Key Takeaway
ByteDance sits at the center of one of the biggest consumer internet stories in the world: TikTok, short-form video, commerce, and a business that Reuters reported generated $155 billion of revenue in 2024. That scale, plus the company’s ongoing U.S. restructuring and repeated private share buybacks, is exactly why retail investors keep asking how to get in.
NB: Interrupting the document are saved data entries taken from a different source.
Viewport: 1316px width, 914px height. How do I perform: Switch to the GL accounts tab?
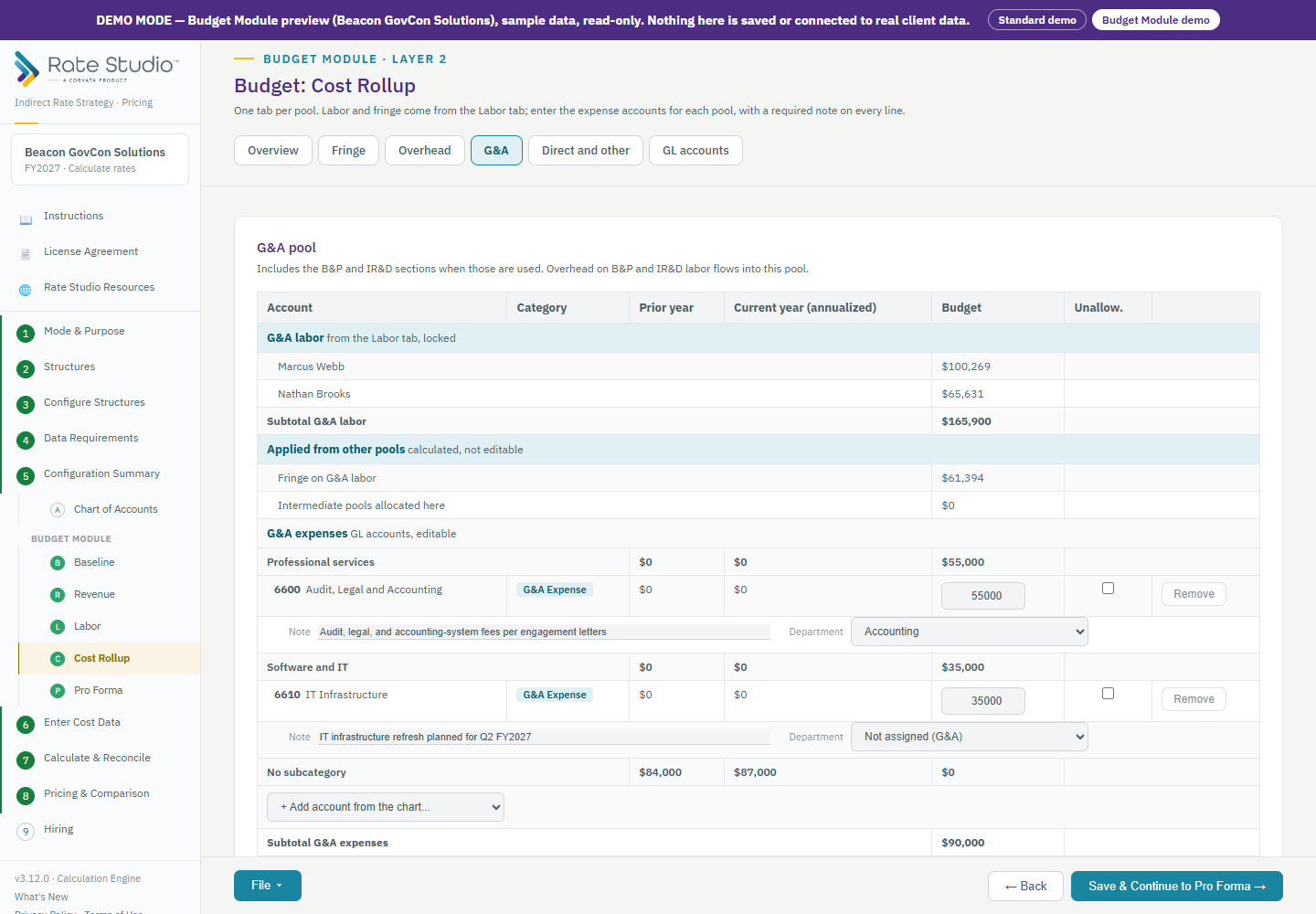(x=695, y=151)
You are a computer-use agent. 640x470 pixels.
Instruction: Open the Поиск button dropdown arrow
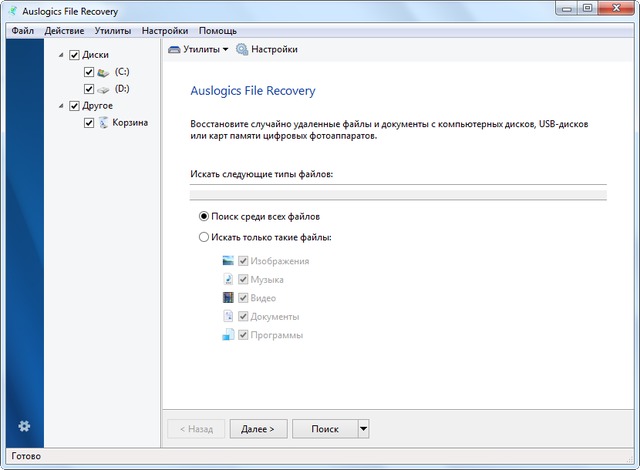pos(363,429)
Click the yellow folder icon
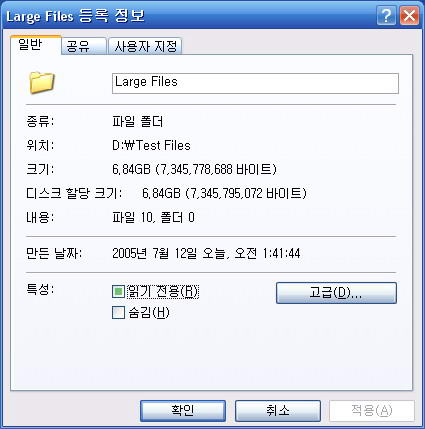 [x=42, y=82]
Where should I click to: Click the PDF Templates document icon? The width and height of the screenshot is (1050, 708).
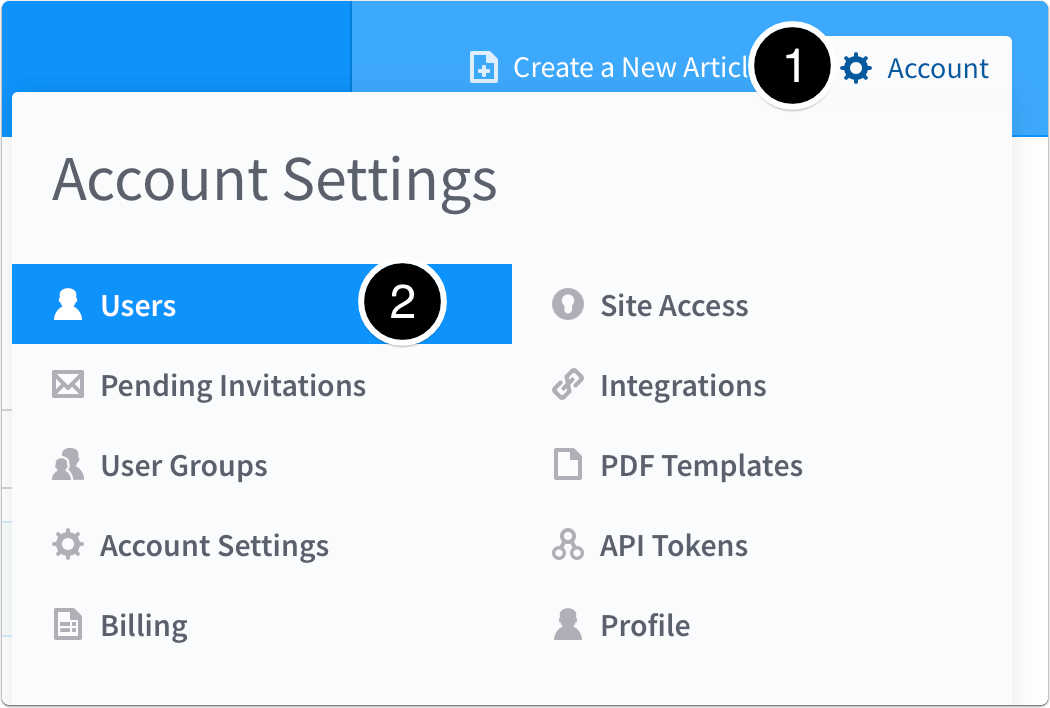566,465
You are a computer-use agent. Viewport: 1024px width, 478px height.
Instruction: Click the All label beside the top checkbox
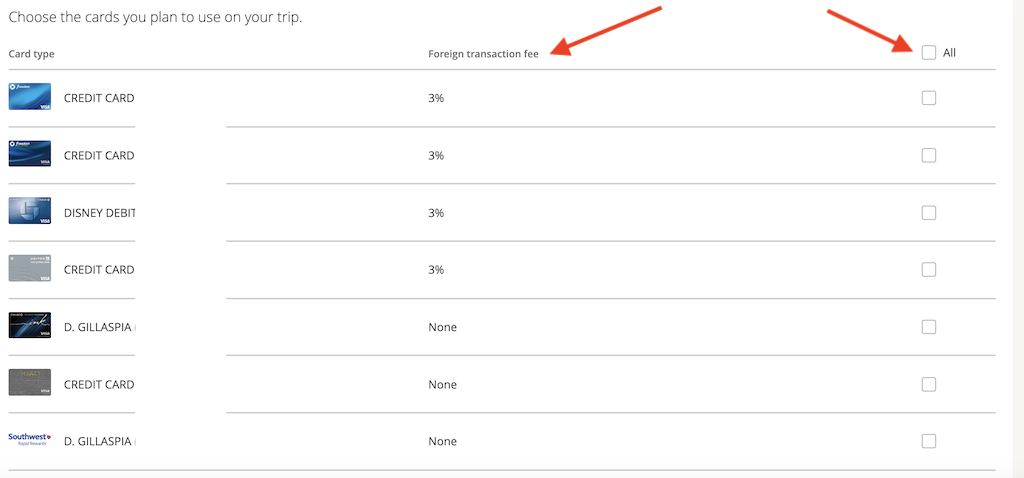(x=949, y=53)
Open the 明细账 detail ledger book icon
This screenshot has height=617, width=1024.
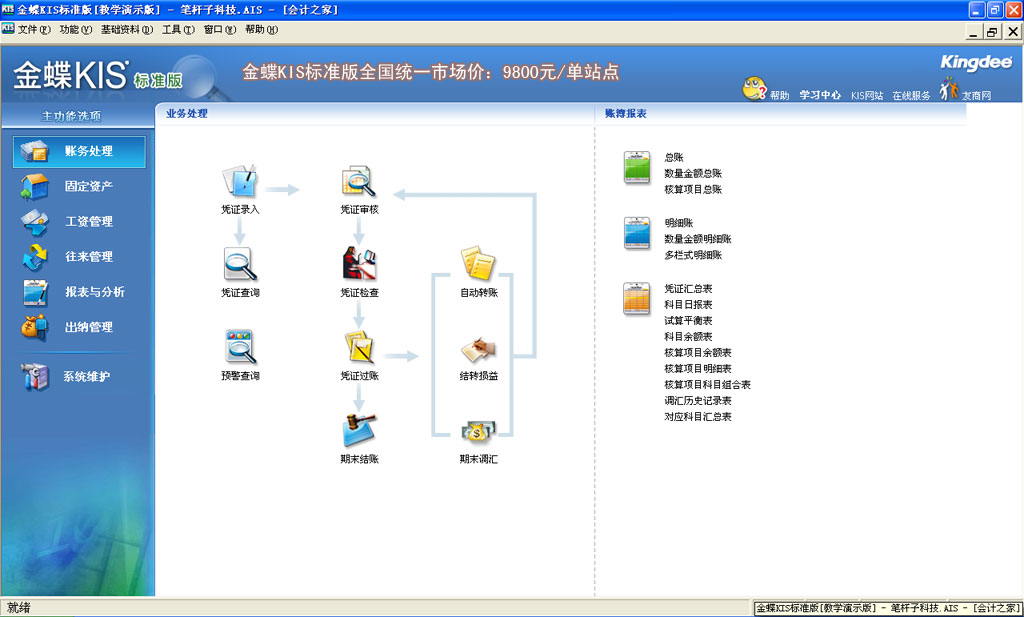tap(636, 233)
The short answer is that you can’t buy ByteDance on a public exchange today. What you can do is understand the company, track the IPO odds, and decide whether you want exposure through public peers, private-market routes, or indirect fund holdings.
What is ByteDance?
ByteDance was founded in 2012 and is best known for Toutiao, Douyin in China, TikTok outside mainland China, CapCut, TikTok Shop, Lark, Pico, and Mobile Legends: Bang Bang. Its business spans consumer internet advertising, commerce, platform monetization, enterprise collaboration, gaming, and AI-related products. ByteDance says it has more than 150,000 employees across nearly 120 cities globally, with major hubs including Beijing, Shanghai, Shenzhen, Singapore, London, New York, and Los Angeles.
The company’s scale is already enormous. Reuters reported ByteDance’s 2024 revenue at $155 billion and net profit at $33 billion, with international operations revenue at $39 billion. That makes it one of the most important private tech companies in the world, and one of the most closely watched names in social media, creator tools, and commerce.
Is ByteDance publicly traded?
No, ByteDance is currently a privately held company, so there is no ByteDance ticker to buy on a stock exchange. ByteDance’s own site describes it as a private company, and it is the parent company of TikTok rather than a subsidiary of a listed public company.